Kommentar zur Debatte um die Ehe für alle Macht und Mehrheit

Meinung · Die SPD, in diesen Tagen vom Glück nicht verfolgt, freut sich über den Erfolg, kann aber Merkel schon wieder nicht so vor sich hertreiben, wie sie gerne würde, kommentiert GA-Korrespondent Holger Möhle.

Politik ist ein Geschäft mit der Macht und deswegen nicht immer logisch. Was jahrelang blockiert ist, kommt über Nacht in Bewegung. Seit mindestens vier Jahren will die SPD die „Ehe für alle“ umsetzen. CDU und CSU blockierten das Vorhaben, weil ihnen dazu schon 2013 der Koalitionsvertrag ein maximales Zugeständnis abverlangt hatte. Aber jetzt, man glaubt es kaum, räumt CDU-Chefin Angela Merkel quasi im Vorbeigehen ihr Nein zur Ehe für alle ab. Fast so, als wäre nichts gewesen.

Damit das eigene Lager nicht zu sehr rebelliert, entdeckt die CDU-Chefin das Instrument der Gewissensentscheidung. Frei von Fraktionszwang ließe sich bei diesem Thema dann aus der Mitte des Parlamentes heraus ein Gruppenantrag initiieren, die Abgeordneten nur dem eigenen Gewissen zu verpflichten. Merkel weiß: Besser sie erweckt den Eindruck, ein Thema zu setzen, das gegen eine Mehrheit des neuen Bundestages ohnehin nicht zu stoppen wäre, bevor es eine ungewisse Dynamik im Bundestagswahlkampf aufnimmt. Jetzt ist es durch: Die CDU-Vorsitzende gibt die Abstimmung über die Ehe für alle in der Unionsfraktion frei.

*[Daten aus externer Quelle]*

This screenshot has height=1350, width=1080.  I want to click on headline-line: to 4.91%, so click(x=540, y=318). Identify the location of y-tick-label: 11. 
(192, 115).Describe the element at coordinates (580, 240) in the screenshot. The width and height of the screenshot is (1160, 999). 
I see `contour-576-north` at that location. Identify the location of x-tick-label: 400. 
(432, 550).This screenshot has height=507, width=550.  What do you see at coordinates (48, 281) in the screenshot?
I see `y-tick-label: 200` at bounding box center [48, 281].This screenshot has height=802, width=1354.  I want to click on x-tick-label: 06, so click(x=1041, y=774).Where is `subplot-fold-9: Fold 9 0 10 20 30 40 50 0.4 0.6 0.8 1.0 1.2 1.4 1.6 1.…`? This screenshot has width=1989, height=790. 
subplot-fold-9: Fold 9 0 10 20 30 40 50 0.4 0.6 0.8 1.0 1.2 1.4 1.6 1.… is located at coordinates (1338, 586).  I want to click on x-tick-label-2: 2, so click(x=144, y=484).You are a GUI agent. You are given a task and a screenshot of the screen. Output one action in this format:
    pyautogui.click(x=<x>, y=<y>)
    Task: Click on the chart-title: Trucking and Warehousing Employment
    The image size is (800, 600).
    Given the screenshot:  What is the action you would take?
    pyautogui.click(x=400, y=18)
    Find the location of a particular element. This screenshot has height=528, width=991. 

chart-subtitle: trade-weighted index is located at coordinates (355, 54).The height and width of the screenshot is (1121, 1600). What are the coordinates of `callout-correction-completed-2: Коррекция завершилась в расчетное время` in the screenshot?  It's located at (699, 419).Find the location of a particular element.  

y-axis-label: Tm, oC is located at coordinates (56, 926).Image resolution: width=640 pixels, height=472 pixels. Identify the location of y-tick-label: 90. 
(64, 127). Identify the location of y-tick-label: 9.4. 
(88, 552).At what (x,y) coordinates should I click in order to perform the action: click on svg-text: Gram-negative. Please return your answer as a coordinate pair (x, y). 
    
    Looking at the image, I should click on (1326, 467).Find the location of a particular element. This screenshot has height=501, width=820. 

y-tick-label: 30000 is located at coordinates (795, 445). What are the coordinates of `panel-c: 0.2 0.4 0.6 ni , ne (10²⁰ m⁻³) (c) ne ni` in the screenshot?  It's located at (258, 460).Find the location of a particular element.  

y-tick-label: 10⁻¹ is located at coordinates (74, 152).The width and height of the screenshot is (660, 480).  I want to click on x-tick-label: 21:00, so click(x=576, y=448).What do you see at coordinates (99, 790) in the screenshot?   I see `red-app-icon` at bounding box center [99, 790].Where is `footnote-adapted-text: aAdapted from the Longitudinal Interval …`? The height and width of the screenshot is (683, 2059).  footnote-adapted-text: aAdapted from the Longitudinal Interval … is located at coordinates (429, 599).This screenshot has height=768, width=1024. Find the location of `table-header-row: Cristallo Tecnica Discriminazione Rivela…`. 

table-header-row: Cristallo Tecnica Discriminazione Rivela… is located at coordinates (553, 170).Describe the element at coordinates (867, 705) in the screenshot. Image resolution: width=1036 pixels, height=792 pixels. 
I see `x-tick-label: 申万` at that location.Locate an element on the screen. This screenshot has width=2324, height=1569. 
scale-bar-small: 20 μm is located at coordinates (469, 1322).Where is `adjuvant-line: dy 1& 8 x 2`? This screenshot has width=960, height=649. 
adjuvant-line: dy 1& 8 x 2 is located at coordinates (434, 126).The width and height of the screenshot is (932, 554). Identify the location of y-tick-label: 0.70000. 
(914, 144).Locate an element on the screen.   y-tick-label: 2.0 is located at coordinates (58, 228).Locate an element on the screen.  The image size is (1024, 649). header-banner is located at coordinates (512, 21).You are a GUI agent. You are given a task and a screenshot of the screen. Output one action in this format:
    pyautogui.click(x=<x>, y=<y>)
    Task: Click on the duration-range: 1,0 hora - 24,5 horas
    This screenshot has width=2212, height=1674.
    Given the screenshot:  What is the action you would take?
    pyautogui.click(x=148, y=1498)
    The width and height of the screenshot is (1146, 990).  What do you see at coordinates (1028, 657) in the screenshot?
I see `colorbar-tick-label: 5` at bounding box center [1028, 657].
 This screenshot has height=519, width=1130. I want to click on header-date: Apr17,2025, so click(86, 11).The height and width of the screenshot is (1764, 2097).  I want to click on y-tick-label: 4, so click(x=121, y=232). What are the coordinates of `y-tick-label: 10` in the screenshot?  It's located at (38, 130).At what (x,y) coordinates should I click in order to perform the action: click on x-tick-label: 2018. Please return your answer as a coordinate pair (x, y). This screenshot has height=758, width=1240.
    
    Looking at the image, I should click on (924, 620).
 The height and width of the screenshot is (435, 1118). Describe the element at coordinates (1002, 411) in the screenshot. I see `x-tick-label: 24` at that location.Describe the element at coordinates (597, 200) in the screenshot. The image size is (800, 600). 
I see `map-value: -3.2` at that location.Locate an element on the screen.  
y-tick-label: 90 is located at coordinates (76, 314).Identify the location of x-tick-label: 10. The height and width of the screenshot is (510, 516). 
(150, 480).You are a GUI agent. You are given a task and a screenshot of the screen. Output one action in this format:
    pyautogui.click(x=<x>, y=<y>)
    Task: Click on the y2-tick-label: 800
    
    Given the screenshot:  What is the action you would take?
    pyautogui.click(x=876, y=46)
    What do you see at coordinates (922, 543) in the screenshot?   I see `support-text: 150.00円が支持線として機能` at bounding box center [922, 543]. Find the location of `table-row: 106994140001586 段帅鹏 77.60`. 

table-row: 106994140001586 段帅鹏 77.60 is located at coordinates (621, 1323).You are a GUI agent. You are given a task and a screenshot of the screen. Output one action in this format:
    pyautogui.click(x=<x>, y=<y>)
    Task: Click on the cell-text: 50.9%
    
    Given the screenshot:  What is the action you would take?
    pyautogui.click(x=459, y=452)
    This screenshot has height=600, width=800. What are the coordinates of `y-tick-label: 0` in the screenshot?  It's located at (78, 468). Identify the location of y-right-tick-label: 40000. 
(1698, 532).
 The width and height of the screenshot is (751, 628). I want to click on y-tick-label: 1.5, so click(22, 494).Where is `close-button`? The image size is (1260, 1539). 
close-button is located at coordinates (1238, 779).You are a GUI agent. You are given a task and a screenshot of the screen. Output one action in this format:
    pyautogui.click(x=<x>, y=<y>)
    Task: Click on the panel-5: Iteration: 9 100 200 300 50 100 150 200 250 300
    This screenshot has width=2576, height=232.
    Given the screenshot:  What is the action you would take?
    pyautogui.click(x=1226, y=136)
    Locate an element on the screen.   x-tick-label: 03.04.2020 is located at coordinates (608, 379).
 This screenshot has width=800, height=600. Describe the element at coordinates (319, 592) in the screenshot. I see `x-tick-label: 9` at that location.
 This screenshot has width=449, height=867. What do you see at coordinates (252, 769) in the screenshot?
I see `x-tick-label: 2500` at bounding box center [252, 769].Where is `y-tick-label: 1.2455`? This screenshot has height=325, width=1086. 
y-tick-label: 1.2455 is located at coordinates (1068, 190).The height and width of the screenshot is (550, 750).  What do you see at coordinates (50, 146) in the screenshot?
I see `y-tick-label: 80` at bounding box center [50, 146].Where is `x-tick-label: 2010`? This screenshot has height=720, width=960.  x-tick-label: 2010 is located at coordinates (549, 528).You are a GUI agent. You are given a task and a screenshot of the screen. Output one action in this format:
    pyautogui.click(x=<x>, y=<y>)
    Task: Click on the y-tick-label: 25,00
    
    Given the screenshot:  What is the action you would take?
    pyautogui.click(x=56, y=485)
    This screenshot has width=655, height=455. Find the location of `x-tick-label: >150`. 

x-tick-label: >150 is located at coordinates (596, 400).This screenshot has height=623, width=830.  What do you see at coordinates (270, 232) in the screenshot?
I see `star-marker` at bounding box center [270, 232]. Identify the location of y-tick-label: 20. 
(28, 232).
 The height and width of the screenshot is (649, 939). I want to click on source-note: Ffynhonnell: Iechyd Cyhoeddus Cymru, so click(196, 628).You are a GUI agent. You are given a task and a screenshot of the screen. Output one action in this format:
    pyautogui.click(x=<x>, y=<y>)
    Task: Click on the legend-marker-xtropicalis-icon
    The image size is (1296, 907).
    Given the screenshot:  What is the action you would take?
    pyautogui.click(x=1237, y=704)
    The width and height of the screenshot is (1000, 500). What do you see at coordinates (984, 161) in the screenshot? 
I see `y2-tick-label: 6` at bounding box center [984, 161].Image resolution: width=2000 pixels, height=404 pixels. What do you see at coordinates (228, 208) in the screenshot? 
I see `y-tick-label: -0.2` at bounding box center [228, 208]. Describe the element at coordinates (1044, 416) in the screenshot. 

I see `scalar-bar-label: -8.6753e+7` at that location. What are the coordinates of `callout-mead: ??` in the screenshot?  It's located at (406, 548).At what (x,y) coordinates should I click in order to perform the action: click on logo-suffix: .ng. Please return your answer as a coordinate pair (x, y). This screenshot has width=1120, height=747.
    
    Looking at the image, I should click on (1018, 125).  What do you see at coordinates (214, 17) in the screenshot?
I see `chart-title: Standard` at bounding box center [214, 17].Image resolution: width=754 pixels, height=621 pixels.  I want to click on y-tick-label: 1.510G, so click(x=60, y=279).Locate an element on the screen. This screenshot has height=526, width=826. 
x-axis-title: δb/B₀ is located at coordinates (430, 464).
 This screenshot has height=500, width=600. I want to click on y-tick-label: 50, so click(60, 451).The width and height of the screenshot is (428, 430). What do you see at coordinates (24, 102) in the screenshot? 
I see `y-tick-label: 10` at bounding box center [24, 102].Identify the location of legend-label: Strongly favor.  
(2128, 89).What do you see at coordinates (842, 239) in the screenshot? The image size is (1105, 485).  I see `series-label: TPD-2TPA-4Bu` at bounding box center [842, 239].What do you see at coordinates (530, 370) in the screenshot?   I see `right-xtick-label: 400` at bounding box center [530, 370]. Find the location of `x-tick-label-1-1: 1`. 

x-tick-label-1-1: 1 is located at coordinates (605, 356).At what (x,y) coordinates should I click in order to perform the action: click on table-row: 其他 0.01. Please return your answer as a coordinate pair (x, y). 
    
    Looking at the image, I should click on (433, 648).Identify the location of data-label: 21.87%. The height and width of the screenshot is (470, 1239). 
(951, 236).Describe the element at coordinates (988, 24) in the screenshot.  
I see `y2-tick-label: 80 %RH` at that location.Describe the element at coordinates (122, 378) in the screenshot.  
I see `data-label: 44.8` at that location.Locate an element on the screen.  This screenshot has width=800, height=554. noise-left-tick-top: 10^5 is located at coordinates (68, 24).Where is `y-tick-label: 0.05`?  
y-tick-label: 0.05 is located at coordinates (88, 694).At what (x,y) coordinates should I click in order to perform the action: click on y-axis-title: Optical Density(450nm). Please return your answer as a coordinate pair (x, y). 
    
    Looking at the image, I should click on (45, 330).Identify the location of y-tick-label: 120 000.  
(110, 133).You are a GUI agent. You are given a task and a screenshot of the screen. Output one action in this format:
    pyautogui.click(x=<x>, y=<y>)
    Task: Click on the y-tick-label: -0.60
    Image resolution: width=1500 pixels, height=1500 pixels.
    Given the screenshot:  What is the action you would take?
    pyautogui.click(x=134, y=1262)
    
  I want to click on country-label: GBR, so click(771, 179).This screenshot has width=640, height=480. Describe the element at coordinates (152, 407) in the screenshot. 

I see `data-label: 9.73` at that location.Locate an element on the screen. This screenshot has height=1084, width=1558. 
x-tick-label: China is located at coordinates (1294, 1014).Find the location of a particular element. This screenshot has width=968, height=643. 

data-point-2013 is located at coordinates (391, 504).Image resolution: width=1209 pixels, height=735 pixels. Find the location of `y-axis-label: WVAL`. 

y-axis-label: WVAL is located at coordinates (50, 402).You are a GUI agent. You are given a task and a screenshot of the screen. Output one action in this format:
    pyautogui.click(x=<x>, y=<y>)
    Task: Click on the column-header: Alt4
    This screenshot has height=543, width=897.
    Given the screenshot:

Die SPD, in diesen Tagen vom Glück nicht verfolgt, freut sich über diesen Erfolg, kann aber Merkel schon wieder nicht so vor sich hertreiben, wie sie gerne würde. Thema (von SPD, Grünen, Linken und FDP) erkannt, Problem (von Merkel) umgehend gebannt. So ist es eben im Geschäft von Macht und Mehrheit, erst recht in einem Wahljahr. Die SPD, die dieses Thema forciert hat, würde dabei den Punktgewinn gerne mitnehmen.